#### Given request
Pull out every line of the records below that contains the word "link", and copy each one in full.

#### Provided data
^^^^^^^^^^^^^^^^

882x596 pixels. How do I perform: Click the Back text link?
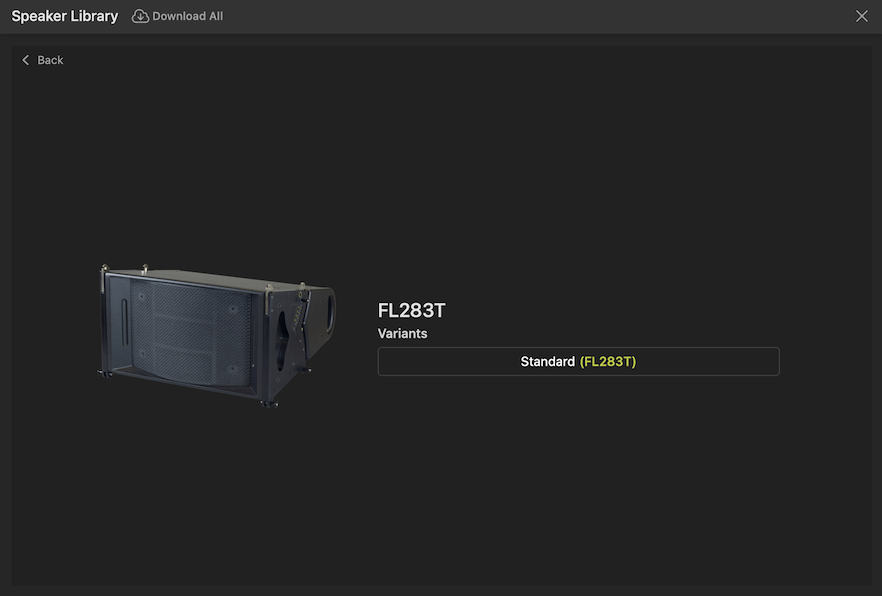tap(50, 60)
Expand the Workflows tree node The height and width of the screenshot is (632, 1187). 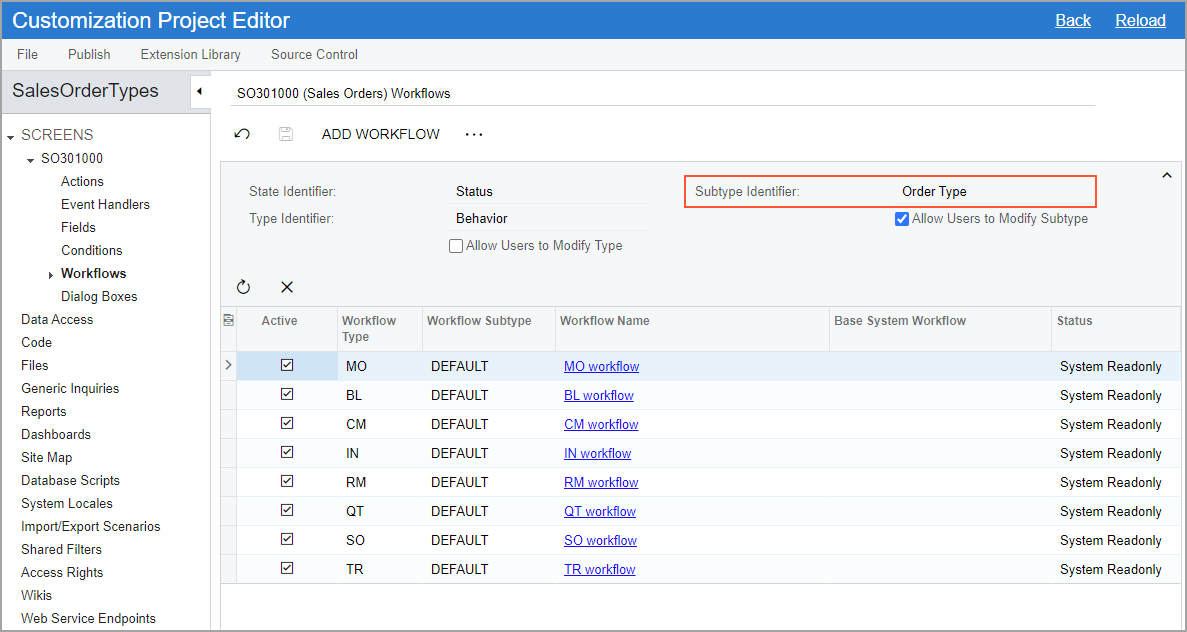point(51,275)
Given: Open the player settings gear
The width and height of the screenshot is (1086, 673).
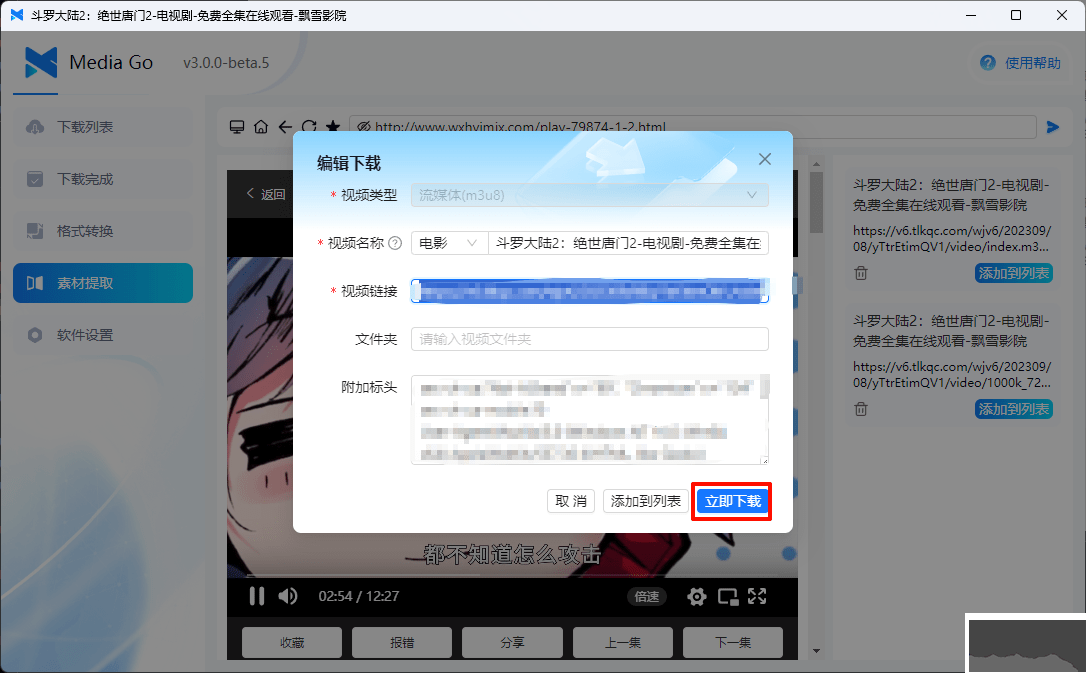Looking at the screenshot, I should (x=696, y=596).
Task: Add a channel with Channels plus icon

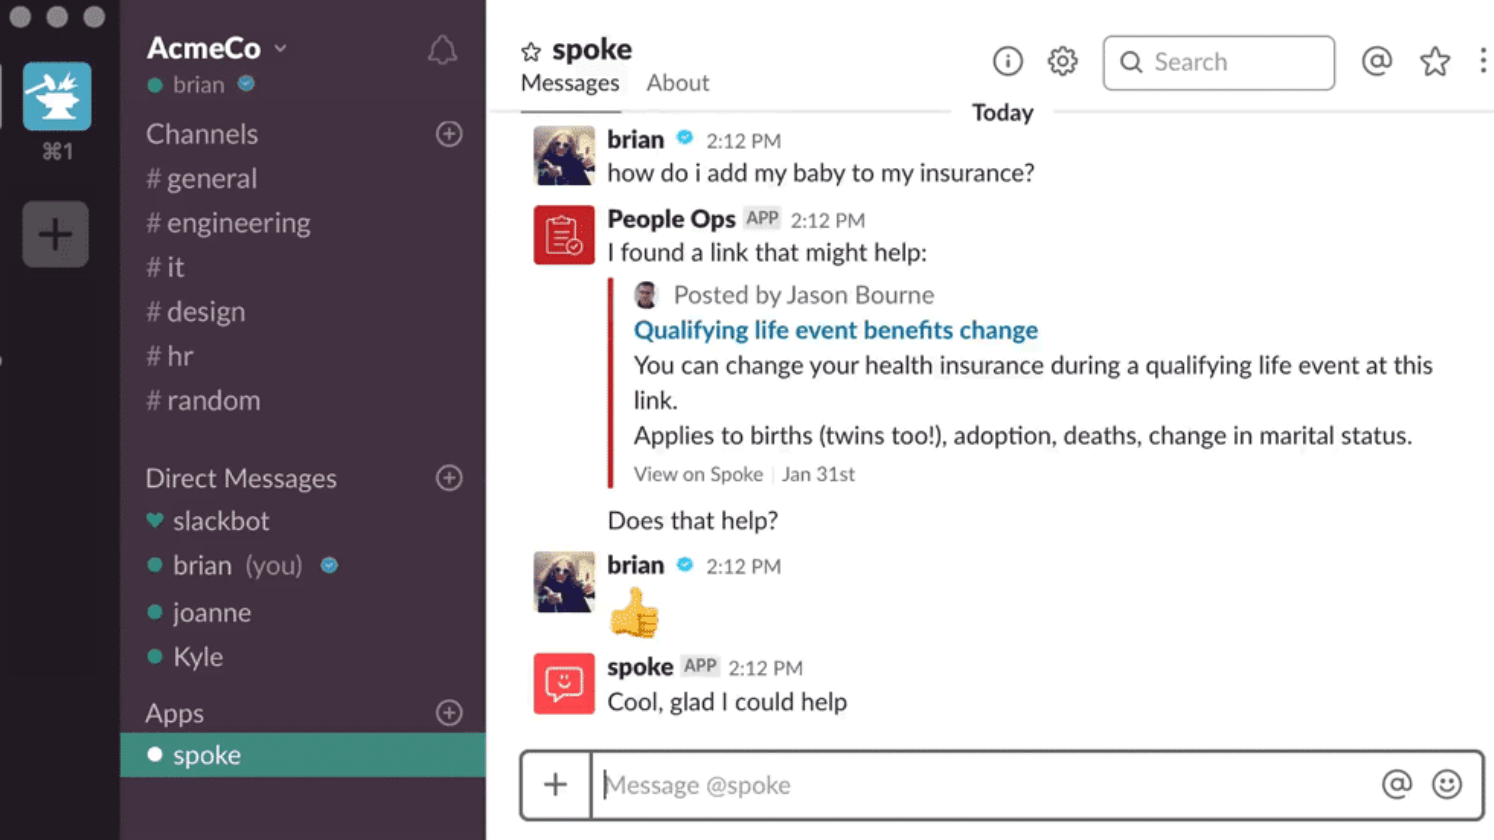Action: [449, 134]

^^^^^^^^^^^^^^^^

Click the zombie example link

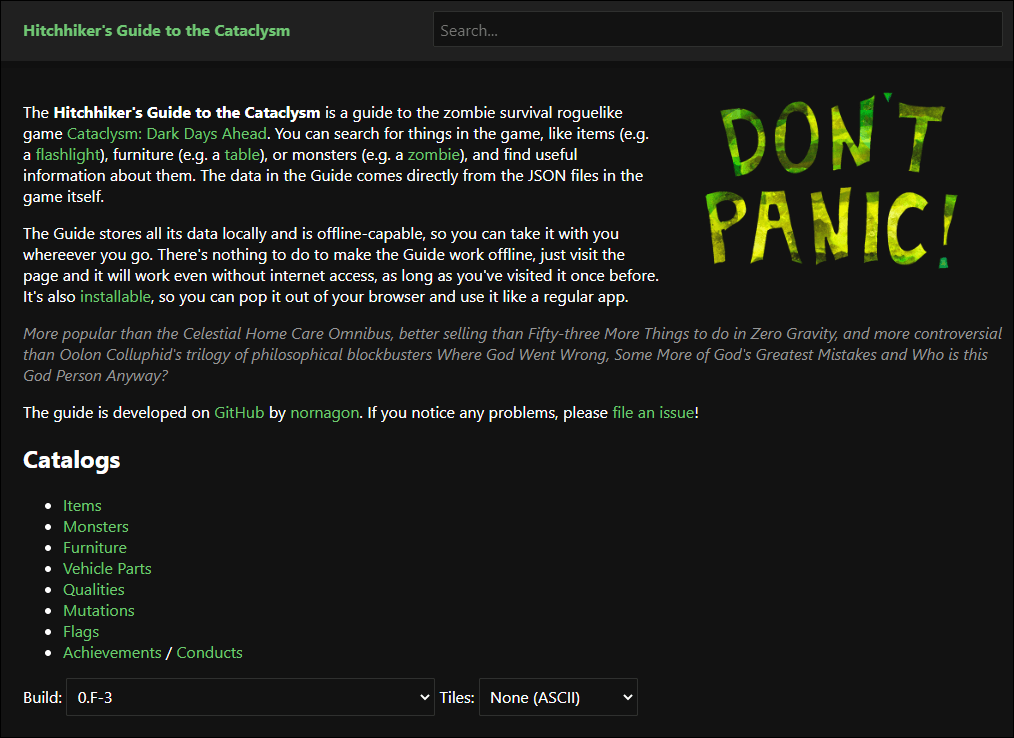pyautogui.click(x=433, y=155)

^^^^^^^^^^^^^^^^

#### Completed exercise
882x596 pixels. How do I perform: Click the Back text link?
Click the zombie example link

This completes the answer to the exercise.